(Saved data entries)

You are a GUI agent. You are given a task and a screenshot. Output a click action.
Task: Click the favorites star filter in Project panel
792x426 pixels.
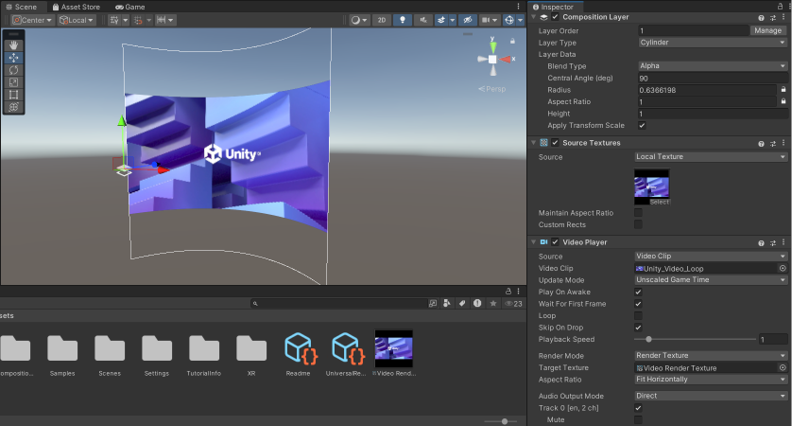tap(491, 304)
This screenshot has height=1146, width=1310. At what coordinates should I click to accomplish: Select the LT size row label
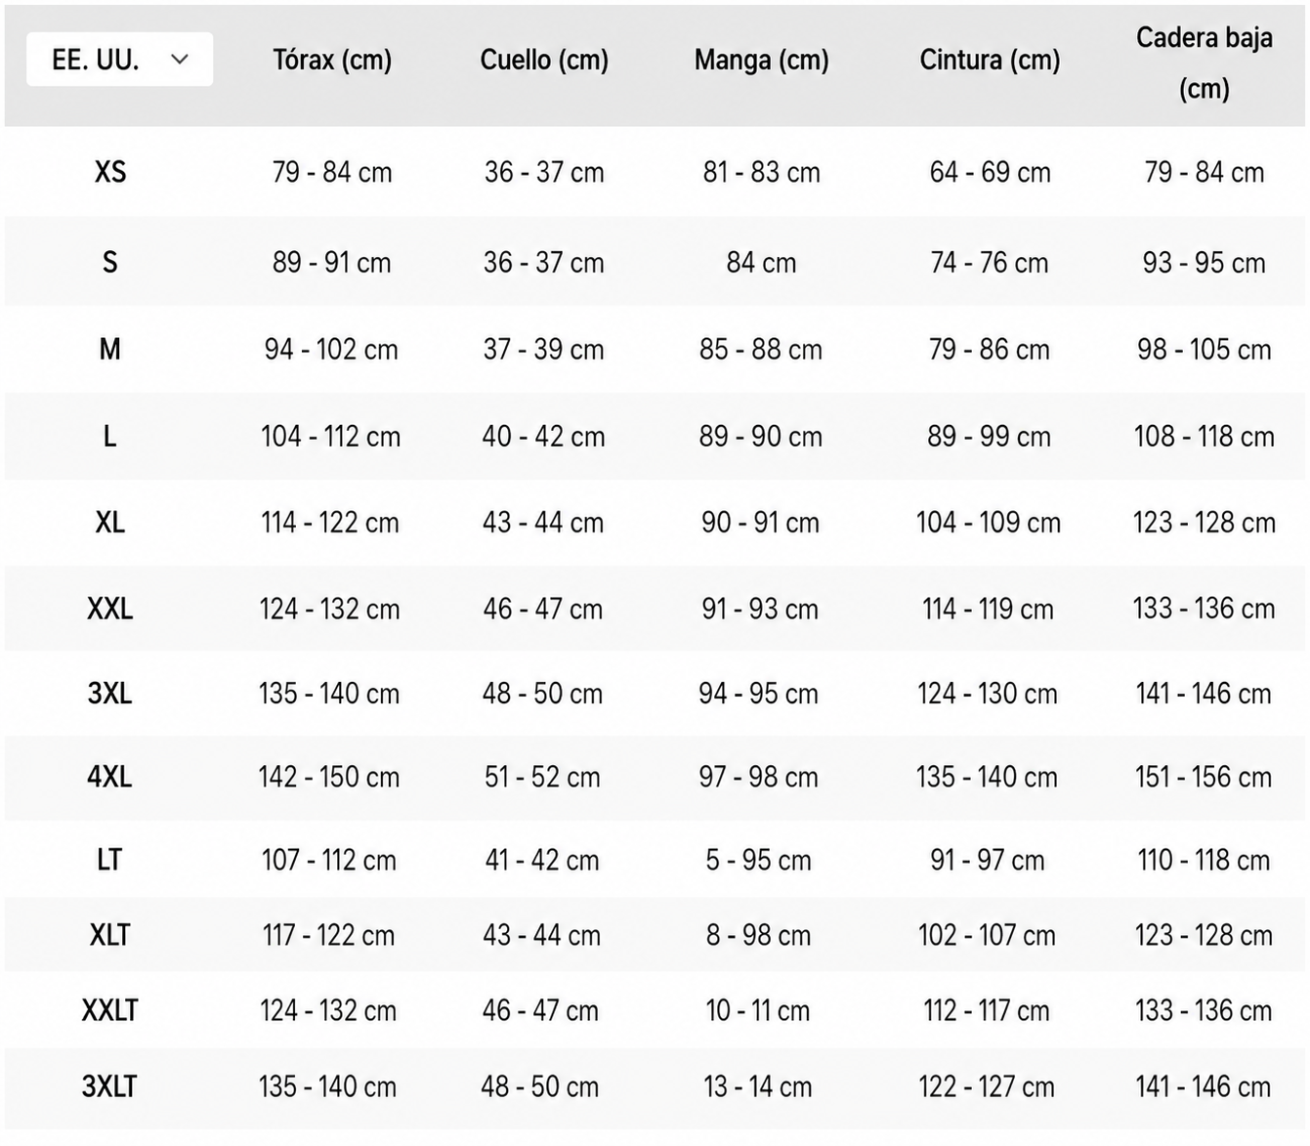point(110,861)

- _TASK BRIEF_: Exactly as they stand, set down all of the entries above, minus every picture.

- _ANSWER BOX_:
You are a GUI agent. You are given a task and a screenshot. Output a click action.
Task: Click the favorites star filter in Project panel
792x426 pixels.
tap(491, 304)
This screenshot has height=1146, width=1310. At what coordinates should I click to accomplish: Select the LT size row label
point(110,861)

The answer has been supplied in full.